PlayStation has set up a new ‘game preservation’ team, according to a new employee.
Garrett Fredley, who had previously been working as a build engineer for Canadian mobile developer Kabam, has now joined PlayStation as a senior build engineer.
Celebrating his new employment, Fredley posted a message on his Twitter and LinkedIn pages expressing his excitement at joining the new ‘preservation’ team.
“Today is my first day as a senior build engineer for PlayStation, working as one of their initial hires for the newly created Preservation team,” Fredley wrote.

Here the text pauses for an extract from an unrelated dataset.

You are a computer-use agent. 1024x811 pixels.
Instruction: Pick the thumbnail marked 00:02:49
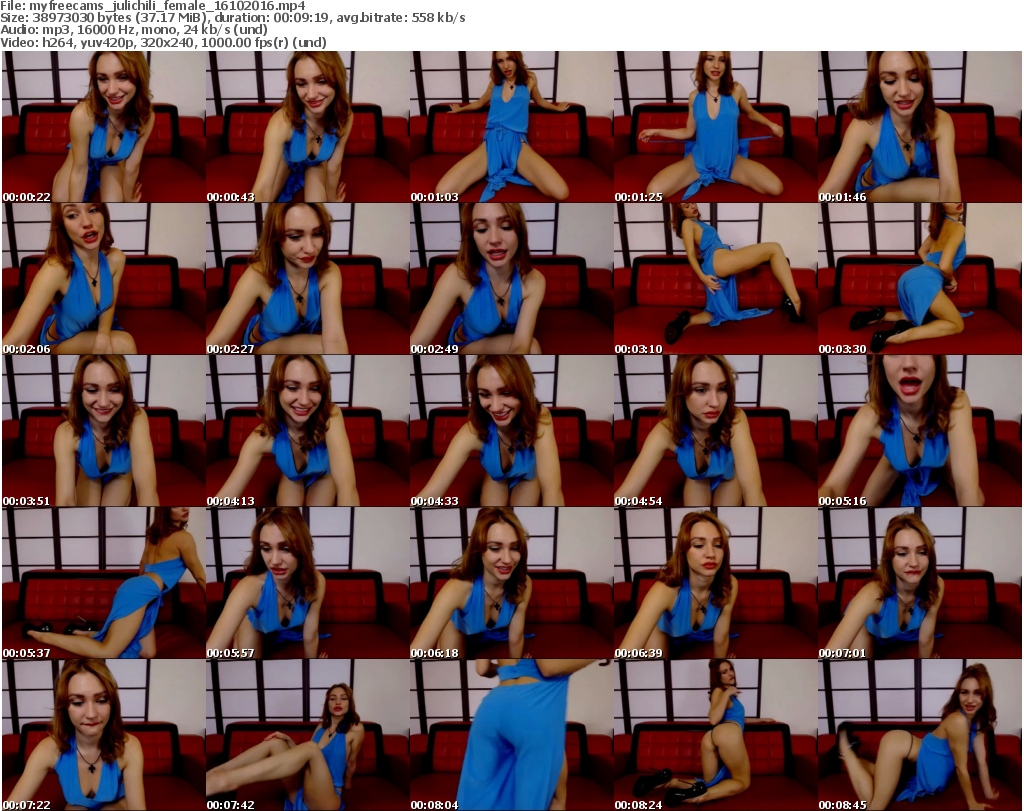511,279

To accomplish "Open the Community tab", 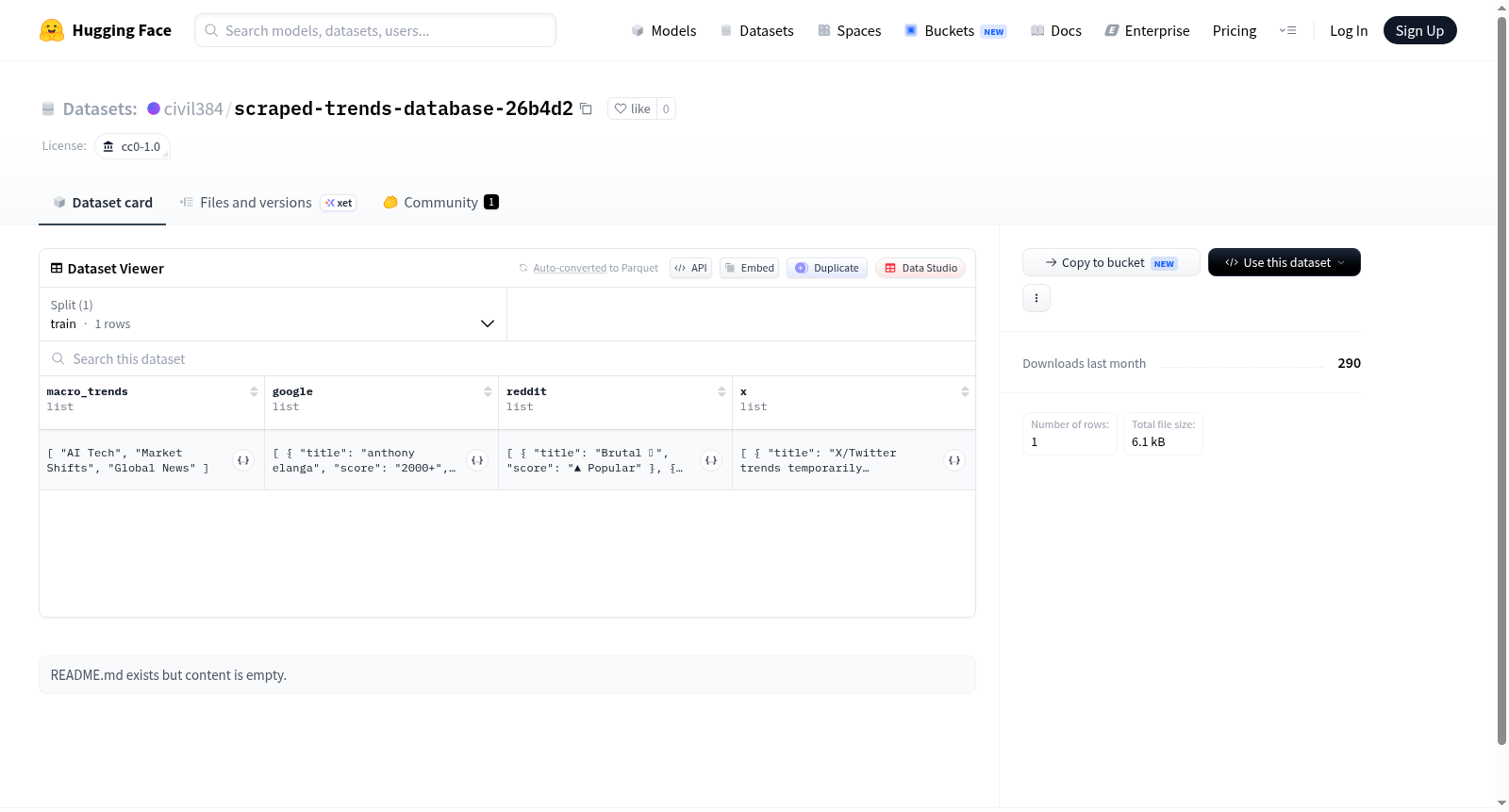I will (x=440, y=202).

“Game preservation was my first career passion. It was my first foray into the world of software engineering / dev ops, and into a world that so many are unaware of. I was just a novice back then, contributing any way I could regardless of my inexperience. Now, I’m back to it, no longer the novice I once was.
“Thank you [global head of QA] Mike Bishop and the team for bringing me on board for this adventure. Let’s go and ensure our industry’s history isn’t forgotten.”
Fredley had worked for EA between 2016 and 2019, where he “solely led the preservation efforts for the FIFA franchise, resulting in the complete archival of multiple titles”.
It’s not yet clear what his new role will entail, or exactly what this new ‘game preservation’ team’s aims will be.
Last month Sony announced that it would be bringing classic games to the PS5 via its new PS Plus Premium subscription.
When it launches for $17.99/£13.49 a month, subscribers will gain benefits including access to 340 games from the original PlayStation, PS2, PS3 and PSP generations.
However, while the majority of those games will be available to download and play on PS5 via emulation, Sony confirmed that PS3 games would only be playable via cloud streaming.
Sony has recently been criticised for making decisions said to be harmful to game preservation.
Last year it confirmed that it would be closing the PS3, Vita and PSP digital stores in summer 2021, news that was met with widespread backlash due to the number of digital-only games that would no longer be made available.
The platform holder made a partial u-turn the following month, with SIE president Jim Ryan saying it had realised it had made “the wrong decision” in planning to close the stores.
The PS3 and Vita stores were kept open for now, but the PSP store was closed as planned on July 2, 2021, meaning around 35 digital-only PSP games are now no longer available to buy anywhere in any form.